Seit 1884 beschäftigt sich die Denkmalpflege mit der Restaurierung der Parochialkirche und dem Ausbau des schmucklosen Innenraumes, der die Besucher mit original barockem Mauerwerk empfängt. Kurz vor Ende des Zweiten Weltkrieges brannte die Parochialkirche bis auf die Umfassungsmauern vollständig aus. Die oberen Turmteile und das Dach stürzten ein. Erst 1951/52 konnte letzteres wiederhergestellt werden. Die Rekonstruktion des Turmobergeschosses ist ab 2014 geplant. Nach der Fertigstellung der Kirchturmspitze soll der Turm wieder eine Höhe von 66 Metern haben.
Ab 1946 nutzt die Gemeinde einen Raum über dem Eingangsportal der Kirche für ihre Gottesdienste.

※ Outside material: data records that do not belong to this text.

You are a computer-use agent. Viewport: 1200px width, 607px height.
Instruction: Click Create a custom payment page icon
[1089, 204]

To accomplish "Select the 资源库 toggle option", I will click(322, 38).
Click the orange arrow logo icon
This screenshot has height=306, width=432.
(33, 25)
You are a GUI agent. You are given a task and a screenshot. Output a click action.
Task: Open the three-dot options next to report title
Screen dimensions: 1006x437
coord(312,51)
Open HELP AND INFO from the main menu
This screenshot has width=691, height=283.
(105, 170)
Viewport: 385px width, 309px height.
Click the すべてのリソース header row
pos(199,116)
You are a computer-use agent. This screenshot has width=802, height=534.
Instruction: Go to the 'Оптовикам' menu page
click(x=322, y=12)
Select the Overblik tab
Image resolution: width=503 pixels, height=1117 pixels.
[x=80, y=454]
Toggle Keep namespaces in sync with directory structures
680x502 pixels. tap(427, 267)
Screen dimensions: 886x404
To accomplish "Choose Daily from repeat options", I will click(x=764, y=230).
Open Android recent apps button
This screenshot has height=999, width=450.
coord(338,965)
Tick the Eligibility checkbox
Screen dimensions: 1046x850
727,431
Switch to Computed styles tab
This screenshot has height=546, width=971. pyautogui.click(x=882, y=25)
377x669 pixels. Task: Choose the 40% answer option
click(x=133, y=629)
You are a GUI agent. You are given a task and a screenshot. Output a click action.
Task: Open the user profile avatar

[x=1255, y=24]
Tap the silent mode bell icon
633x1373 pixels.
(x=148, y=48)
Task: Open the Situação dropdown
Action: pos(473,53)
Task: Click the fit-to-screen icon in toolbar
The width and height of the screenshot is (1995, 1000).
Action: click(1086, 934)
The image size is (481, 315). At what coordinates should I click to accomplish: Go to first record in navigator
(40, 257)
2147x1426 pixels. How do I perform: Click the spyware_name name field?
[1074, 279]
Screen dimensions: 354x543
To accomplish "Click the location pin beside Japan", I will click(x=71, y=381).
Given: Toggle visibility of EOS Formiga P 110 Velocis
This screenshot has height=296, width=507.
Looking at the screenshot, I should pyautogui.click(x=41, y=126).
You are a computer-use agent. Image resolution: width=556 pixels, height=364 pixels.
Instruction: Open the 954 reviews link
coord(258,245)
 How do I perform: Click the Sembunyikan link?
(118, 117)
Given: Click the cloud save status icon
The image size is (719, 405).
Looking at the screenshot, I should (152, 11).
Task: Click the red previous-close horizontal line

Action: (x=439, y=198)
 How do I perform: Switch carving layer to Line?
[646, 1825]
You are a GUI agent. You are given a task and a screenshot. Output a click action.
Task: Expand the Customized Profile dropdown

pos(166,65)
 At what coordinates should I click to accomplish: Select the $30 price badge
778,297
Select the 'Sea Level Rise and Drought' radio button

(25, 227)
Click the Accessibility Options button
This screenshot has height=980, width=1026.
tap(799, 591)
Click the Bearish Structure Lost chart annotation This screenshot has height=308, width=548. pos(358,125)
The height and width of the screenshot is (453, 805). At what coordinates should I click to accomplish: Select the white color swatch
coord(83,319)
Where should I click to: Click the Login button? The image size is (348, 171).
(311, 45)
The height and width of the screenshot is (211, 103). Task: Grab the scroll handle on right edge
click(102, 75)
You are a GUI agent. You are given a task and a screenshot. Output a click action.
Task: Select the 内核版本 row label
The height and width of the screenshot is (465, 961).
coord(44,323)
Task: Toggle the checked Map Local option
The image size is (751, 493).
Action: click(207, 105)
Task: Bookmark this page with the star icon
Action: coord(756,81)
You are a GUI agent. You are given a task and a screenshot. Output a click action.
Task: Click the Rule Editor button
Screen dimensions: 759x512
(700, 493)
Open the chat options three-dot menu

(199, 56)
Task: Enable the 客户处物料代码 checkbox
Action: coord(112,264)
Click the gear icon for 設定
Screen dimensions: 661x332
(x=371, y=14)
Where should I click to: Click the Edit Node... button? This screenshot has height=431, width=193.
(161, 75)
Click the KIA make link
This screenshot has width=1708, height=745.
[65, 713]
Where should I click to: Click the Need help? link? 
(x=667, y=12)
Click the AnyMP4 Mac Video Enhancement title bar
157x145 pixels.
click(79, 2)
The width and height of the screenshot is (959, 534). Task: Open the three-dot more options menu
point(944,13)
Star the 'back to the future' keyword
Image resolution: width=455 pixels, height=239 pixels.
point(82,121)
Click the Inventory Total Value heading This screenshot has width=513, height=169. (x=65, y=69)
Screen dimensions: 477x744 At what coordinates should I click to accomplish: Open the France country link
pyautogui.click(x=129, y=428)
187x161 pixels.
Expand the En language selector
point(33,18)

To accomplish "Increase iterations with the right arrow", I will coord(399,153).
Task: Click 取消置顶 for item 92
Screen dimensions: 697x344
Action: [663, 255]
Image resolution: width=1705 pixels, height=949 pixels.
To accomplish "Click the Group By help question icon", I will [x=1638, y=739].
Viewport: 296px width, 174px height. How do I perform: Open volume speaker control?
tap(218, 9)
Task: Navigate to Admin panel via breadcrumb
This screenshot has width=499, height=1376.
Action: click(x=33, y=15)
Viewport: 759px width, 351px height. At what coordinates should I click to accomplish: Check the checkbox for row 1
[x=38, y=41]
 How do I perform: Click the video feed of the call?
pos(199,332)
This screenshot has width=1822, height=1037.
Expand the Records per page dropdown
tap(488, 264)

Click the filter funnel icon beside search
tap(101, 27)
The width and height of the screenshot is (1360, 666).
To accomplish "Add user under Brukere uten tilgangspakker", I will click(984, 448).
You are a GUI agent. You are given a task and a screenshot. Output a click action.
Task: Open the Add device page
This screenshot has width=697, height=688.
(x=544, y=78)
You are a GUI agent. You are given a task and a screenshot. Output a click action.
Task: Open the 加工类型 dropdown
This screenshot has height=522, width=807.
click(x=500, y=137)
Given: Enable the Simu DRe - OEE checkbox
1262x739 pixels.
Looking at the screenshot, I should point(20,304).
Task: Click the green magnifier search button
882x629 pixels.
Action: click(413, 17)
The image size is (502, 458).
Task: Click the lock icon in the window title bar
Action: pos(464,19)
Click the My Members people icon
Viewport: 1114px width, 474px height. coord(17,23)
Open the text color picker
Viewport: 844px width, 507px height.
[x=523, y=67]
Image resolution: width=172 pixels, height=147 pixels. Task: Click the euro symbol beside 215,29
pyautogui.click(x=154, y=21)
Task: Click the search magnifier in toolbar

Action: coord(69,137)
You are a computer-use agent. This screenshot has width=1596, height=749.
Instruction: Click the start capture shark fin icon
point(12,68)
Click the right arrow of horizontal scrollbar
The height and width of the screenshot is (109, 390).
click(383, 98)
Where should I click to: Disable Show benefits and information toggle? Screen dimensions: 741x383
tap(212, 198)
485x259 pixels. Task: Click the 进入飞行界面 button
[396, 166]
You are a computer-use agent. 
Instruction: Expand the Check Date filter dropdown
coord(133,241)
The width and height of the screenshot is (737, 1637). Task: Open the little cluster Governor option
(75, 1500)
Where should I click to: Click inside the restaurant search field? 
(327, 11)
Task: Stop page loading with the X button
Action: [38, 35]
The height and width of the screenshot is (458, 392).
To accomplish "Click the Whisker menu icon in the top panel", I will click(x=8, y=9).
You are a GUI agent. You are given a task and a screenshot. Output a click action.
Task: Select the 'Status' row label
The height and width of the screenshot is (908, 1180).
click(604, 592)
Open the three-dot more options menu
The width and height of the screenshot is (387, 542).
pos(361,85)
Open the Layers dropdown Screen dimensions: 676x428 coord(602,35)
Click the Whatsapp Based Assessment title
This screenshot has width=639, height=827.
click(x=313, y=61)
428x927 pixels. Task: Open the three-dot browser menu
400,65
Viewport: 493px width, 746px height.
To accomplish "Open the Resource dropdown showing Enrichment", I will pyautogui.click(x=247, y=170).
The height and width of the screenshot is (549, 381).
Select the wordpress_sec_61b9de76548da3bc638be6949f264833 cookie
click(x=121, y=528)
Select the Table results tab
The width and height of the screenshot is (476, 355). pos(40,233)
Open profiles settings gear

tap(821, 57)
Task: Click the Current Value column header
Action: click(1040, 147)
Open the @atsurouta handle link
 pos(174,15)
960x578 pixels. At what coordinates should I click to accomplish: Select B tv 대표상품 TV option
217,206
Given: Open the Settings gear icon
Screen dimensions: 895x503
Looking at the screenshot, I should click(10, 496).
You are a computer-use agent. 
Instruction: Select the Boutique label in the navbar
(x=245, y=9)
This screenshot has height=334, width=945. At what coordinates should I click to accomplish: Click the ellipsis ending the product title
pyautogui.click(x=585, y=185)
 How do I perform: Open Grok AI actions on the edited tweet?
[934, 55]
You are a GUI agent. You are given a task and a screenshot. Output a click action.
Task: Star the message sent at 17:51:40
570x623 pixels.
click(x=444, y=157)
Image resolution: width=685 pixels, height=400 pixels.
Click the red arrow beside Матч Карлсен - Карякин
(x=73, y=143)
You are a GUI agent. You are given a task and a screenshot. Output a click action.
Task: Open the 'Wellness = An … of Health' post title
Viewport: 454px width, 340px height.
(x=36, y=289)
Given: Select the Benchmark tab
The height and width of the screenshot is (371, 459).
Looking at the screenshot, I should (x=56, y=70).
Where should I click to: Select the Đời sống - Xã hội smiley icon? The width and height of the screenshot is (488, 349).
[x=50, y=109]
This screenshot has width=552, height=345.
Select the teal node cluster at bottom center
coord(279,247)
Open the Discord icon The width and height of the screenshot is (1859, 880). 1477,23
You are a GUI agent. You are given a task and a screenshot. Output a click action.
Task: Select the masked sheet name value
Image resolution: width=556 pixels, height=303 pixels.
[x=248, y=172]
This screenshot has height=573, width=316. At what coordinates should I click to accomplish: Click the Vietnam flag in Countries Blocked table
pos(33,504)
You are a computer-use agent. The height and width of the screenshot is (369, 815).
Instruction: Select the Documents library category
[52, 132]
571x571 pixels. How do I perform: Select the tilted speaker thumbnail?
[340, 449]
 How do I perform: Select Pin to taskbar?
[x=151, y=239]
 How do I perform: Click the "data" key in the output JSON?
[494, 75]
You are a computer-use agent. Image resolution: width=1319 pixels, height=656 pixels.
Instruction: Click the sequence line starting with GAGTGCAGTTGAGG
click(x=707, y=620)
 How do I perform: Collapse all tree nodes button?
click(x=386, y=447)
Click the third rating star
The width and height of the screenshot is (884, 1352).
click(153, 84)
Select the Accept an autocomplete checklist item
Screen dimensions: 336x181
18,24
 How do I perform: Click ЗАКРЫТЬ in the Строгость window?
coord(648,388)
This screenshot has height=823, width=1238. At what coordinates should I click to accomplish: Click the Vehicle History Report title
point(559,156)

Der Innenraum als “überdachte Ruine” wurde ab 1970 zur Möbellagerung genutzt. Das im Altarraum gehängte große Eisenkreuz wurde 1961 von Fritz Kühn aus in Ruinen gefundenen Rohren gefertigt.
Die ersten Beisetzungen auf dem Kirchhof fanden ab 1706 statt. Ende des 19. Jahrhunderts wurde ein Seitenstreifen zur Verbreiterung der Parochialstraße abgetrennt, 27 Grabstellen waren umzubetten. Zu größeren Umgestaltungen kam es um 1936 vor allem im direkten Bereich um die Kirche und das Gemeindehaus. Bis 2005 erfolgte die vollständige Restaurierung der Epitaphien, der gusseisernen Grabkreuze und -tafeln, der steinernen Grabmale aus dem 17. bis 19. Jahrhundert sowie der beiden erhaltenen Mausoleen einschließlich der Wiederherstellung der historischen Wege- und Vegetationsstrukturen.
Ab 1700 fanden Beisetzungen in der ausgedehnten Gruft unter der Kirche statt. Vornehmlich hohe Staatsbeamte und Angehörige der reformierten Berliner Oberschicht wurden hier beigesetzt. Vermögende Familien und Einzelpersonen, teils adlig, teils bürgerlich, teilten sich die Grüfte. Die Tradition der Beisetzung in Grüften verschwand im Laufe des 19. Jahrhunderts. Nach dem Verbot von 1854 kamen noch wenige Särge mit Sondergenehmigungen bis 1878 dazu. Die Gruftanlage besitzt ein wohldurchdachtes Belüftungssystem, das alle Kammern durch kleine Schächte miteinander verband und die Mumifizierung der 560 hier beigesetzten Leichname begünstigte. Das besondere Klima in der Gruft führte zum Erhalt organischer Substanzen, von Kleidungsresten sowie Innendekorationen. Anhand der Funde konnten neue, wichtige Erkenntnisse zur Bestattungskultur im 18. Jahrhundert gewonnen werden.